Texte de la page:
N° 226

_____

ASSEMBLÉE NATIONALE

CONSTITUTION DU 4 OCTOBRE 1958

DIX-SEPTIÈME LÉGISLATURE

Enregistré à la Présidence de l’Assemblée nationale le 17 septembre 2024.

PROPOSITION DE LOI

visant à rétablir le régime de déclaration de l’instruction en famille,

(Renvoyée à la commission des affaires culturelles et de l’éducation, à défaut de constitution d’une commission spéciale dans les délais prévus par les articles 30 et 31 du Règlement.)

présentée par

Mme Annie GENEVARD, M. Thibault BAZIN, Mme Anne-Laure BLIN, Mme Émilie BONNIVARD, M. Hubert BRIGAND, M. François-Xavier CECCOLI, Mme Josiane CORNELOUP, M. Vincent DESCOEUR, M. Fabien DI FILIPPO, Mme Virginie DUBY-MULLER, M. Nicolas FORISSIER, M. Philippe GOSSELIN, Mme Justine GRUET, M. Patrick HETZEL, M. Philippe JUVIN, Mme Alexandra MARTIN, Mme Frédérique MEUNIER, M. Nicolas RAY, M. Antoine VERMOREL-MARQUES, M. Jean-Pierre VIGIER,

députés.

Exercice écrit 1:
À quelle date la proposition de loi a-t-elle été enregistrée à la Présidence de l’Assemblée nationale ?
Exercice écrit 2:
Mettez à jour la proposition de loi : recopiez le passage qui commence par « (Renvoyée à la » et va jusqu’à « 31 du Règlement.) », en mettant « commission ad hoc » à la place de « commission spéciale ».
La liste qui vient ensuite est un document à part, sans lien avec la proposition de loi.

Données enregistrées:
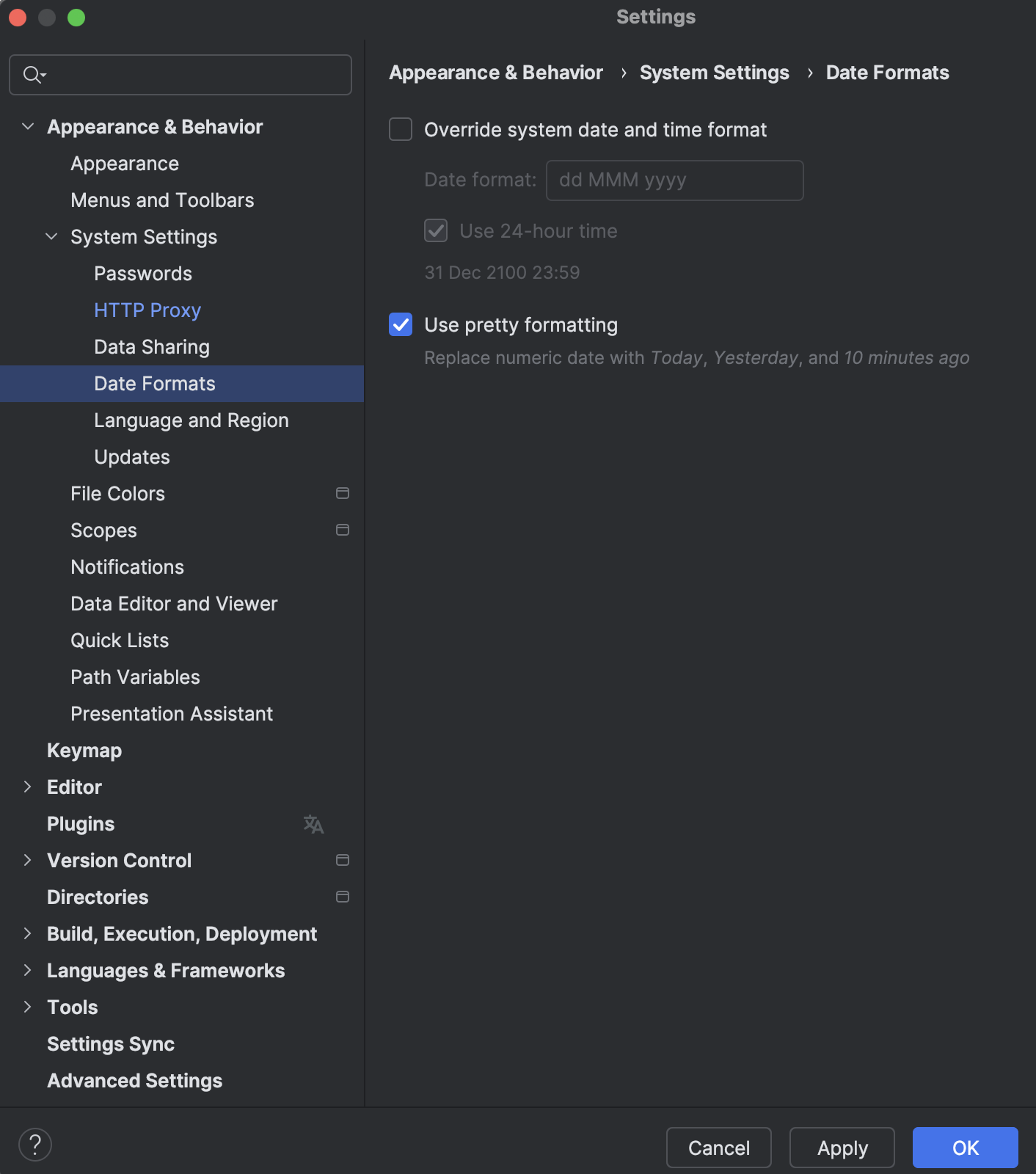1036x1174 pixels.
Task: Disable Use pretty formatting
Action: click(x=400, y=325)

Réponse 1:
Le 17 septembre 2024.

Réponse 2:
(Renvoyée à la commission des affaires culturelles et de l’éducation, à défaut de constitution d’une commission ad hoc dans les délais prévus par les articles 30 et 31 du Règlement.)